If I had a dollar for every time someone said to me that I needed to create more time for myself, I’d be rich. It’s easier said than done for moms to press pause and prioritize themselves for even a few minutes a day.
The truth is that you need to carve out time for yourself. Maybe not every day, and certainly not all of the time, but there are moments when carving out a space to exercise mindfulness, happiness, and even selfishness is necessary. Even if it seems hard to take a break from the craziness for a time, keep in mind that you can’t give your all if you’re exhausted and running on fumes.
Find what makes you happy and takes you back to your center, and incorporate it into your life. Connect with nature, friends, art, or anything else! For a few minutes, forget about being a mother and return to your brood family, energized and ready to face anything they have in store.
Find a Carpool and Don’t Give It up
When your kids are small, it’s important about finding your mom tribe and filling your days with fun and worthwhile activities that will enrich your child’s world. Meeting needs, boosting brain power, creating memories, and wondering if you’ll ever sleep again are all part of life with small children. Your mind is racing with information on the finest educational toys, foods to introduce, and where your baby fits on the growth chart. The thought of a carpool is the furthest thing from your thoughts.
However, as the children grow older, they find friends and participate in school and travel sports. You unexpectedly find yourself living in the family car while also driving your spawn as a certified and underpaid Uber driver.
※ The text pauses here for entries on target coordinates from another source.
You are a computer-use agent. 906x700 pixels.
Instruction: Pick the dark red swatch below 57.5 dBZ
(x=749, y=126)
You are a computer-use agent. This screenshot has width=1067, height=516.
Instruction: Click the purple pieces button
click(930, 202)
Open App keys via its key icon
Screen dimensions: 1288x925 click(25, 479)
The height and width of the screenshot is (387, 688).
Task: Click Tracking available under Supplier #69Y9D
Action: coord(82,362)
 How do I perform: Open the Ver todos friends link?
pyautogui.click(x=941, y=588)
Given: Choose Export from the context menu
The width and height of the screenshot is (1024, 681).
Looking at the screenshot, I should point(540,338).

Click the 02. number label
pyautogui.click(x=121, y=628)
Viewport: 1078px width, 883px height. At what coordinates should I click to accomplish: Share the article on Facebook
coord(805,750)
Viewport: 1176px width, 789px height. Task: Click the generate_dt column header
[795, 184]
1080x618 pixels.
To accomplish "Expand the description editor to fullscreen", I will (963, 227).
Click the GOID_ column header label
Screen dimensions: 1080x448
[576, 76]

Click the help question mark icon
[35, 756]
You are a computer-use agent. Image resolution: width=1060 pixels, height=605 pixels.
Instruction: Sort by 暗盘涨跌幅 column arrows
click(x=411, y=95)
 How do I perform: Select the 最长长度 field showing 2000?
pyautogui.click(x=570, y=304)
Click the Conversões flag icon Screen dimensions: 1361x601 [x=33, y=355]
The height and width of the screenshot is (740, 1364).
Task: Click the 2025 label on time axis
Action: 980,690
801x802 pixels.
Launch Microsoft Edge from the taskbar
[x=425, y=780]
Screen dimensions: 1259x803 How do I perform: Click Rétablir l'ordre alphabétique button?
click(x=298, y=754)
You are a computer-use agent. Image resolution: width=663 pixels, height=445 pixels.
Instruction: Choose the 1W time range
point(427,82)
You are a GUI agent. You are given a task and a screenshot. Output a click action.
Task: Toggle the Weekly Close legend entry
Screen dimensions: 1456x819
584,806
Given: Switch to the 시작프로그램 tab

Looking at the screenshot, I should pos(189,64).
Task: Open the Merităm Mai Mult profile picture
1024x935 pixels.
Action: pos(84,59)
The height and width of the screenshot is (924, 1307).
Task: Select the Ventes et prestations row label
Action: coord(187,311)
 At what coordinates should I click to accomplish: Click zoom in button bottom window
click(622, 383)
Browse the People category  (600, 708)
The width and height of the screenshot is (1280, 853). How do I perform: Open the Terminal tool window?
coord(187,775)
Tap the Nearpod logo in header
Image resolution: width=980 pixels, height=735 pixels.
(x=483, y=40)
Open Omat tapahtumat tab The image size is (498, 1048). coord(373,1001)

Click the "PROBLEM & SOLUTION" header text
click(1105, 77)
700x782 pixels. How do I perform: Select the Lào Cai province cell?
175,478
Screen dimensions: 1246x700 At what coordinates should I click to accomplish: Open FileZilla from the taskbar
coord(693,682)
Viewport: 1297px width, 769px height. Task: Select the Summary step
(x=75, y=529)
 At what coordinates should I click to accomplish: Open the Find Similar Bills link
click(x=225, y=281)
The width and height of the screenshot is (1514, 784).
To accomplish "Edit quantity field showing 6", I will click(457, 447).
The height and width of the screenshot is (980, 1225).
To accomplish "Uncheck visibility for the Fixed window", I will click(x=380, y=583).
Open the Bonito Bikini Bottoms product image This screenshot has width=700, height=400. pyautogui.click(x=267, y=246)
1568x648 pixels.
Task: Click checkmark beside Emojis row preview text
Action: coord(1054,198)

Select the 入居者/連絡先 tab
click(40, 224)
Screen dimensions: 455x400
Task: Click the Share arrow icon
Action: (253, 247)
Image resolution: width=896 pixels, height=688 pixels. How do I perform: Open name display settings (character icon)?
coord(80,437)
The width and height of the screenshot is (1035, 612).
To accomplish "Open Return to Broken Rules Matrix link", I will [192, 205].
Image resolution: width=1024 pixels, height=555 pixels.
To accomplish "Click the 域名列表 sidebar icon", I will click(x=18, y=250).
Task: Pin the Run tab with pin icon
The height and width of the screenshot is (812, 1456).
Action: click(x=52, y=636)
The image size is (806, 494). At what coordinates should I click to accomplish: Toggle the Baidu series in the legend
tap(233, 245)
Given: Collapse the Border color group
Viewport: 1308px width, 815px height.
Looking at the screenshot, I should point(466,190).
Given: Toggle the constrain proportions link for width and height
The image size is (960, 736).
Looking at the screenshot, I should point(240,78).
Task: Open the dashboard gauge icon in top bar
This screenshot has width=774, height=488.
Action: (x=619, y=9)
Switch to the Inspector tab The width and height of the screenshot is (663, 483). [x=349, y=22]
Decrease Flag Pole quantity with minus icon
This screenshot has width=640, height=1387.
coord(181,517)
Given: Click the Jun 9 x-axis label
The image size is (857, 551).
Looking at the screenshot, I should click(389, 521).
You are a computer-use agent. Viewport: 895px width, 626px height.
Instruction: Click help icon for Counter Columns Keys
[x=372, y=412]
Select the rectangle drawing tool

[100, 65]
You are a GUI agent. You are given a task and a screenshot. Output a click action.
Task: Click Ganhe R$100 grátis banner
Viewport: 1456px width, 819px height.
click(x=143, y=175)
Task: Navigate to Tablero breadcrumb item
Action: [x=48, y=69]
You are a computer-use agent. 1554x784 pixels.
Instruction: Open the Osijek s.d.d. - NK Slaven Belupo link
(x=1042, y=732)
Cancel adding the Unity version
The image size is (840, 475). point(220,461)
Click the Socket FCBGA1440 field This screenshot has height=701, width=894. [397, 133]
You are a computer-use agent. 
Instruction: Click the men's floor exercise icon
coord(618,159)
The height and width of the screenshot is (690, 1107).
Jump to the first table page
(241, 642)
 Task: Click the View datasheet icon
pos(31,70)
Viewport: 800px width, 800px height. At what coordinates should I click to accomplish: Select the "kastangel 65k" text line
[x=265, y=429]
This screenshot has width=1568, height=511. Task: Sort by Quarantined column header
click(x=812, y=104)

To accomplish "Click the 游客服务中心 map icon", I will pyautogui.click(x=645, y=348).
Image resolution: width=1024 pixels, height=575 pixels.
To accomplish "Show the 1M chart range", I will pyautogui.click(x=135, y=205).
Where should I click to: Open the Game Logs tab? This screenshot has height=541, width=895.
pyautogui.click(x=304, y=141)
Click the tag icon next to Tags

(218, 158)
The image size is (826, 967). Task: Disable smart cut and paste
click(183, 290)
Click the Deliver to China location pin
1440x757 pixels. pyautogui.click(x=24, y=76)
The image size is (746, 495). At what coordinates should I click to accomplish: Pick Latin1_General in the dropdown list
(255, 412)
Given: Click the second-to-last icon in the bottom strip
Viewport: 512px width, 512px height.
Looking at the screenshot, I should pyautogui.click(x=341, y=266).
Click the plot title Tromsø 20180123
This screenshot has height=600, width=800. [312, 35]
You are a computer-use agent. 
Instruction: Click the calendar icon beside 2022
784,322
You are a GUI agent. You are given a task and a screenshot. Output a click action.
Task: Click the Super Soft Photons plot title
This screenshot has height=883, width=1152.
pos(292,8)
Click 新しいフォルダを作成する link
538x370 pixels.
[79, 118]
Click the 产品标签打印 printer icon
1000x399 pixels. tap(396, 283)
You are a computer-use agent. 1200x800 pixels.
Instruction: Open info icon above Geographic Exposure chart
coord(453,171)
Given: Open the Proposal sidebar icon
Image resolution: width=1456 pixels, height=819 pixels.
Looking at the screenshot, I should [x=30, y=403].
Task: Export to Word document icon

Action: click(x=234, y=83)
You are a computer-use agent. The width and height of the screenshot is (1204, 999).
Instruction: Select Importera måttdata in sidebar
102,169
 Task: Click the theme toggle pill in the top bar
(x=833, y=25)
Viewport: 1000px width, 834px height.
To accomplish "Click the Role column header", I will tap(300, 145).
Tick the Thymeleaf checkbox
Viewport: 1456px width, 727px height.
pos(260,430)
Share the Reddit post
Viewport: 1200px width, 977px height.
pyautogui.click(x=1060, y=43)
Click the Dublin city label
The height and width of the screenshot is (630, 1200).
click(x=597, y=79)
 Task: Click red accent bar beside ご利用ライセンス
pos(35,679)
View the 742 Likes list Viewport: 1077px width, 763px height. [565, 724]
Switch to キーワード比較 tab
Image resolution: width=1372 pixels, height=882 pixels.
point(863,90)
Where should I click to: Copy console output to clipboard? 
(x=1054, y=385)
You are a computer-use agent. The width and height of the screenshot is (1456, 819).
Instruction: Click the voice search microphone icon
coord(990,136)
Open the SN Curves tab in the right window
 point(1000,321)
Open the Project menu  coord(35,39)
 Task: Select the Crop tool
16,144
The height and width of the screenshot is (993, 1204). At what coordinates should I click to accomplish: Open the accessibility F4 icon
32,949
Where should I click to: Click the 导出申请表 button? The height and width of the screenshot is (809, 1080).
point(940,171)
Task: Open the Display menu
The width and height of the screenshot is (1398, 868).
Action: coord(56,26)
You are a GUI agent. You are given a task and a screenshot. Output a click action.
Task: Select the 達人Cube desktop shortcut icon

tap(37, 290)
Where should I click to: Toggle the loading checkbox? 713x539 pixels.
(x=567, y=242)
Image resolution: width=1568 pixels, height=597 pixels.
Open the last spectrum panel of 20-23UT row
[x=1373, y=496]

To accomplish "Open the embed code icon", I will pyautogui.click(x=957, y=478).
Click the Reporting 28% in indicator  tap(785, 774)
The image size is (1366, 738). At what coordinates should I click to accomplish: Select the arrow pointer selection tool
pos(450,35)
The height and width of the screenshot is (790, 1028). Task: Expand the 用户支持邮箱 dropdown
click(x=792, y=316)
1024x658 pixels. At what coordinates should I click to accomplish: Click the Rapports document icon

Divide and conquer with a few families from your child’s soccer team or dancing team. Everyone dedicates a day to the gods of children’s sports. That day will be awful, but what about the days when your buddies have their turn?
Those days remind me of Christmas morning. You’ll be overjoyed to be able to stay at home and wash laundry in your PJs! Look at how grateful you are! Find a decent gang to carpool with, and don’t let them go. Keep a firmer grip on those folks than you do on your spouse. You may decide that you no longer require your spouse, but you will always require the carpool.
If you only teach your children one thing, make it independent.
This is a win-win situation to include in your parenting routine. Your children will become capable and confident as a result of instilling a sense of independence in them, making your life much easier. Teach your children to help themselves, to solve issues for themselves, and to find solutions even when none exist, so that they do not grow up to be the one who always asks their partner where the towels are kept.
Raise your children to believe that they are capable of anything. They can do anything if they can think it. Remove barriers, shatter ceilings, and develop self-sufficient, thinking fighters who will be OK when they reach maturity. It will not be your fault if they feel suffocated later in life as adults.
Make time even if you have “no time.”
This applies to snapping photos, watching movies, going on vacations, and having fun on adventures. Make the effort to create memories. Moms are always the creators of enchantment, but they are rarely seen enjoying the wonder they have created. Learn how to be present with your children. Do the things that make you feel “lazy” or “unnecessary,” and look at life through your children’s eyes.
They want to see you smiling and happy. They require your relaxation for them to relax. Force yourself to share pieces of your life with your children, because those memories will keep you afloat when you’re feeling nostalgic when they’re older.
The Single Most Valuable Piece of Guidance
When it comes to tips and methods for surviving parenthood, one piece of advice will always rule supreme. Right answers don’t exist in the chaotic world of parenthood. Don’t waste your days wondering if you’re doing everything perfectly or if you should be putting money down for future therapy fees because you’ve completely messed up your parenting.
Your parenting path is like a fingerprint; it’s absolutely unique to you. Enjoy the voyage by trusting your emotions, your intuition, and your abilities. Being a mother is truly a once-in-a-lifetime event.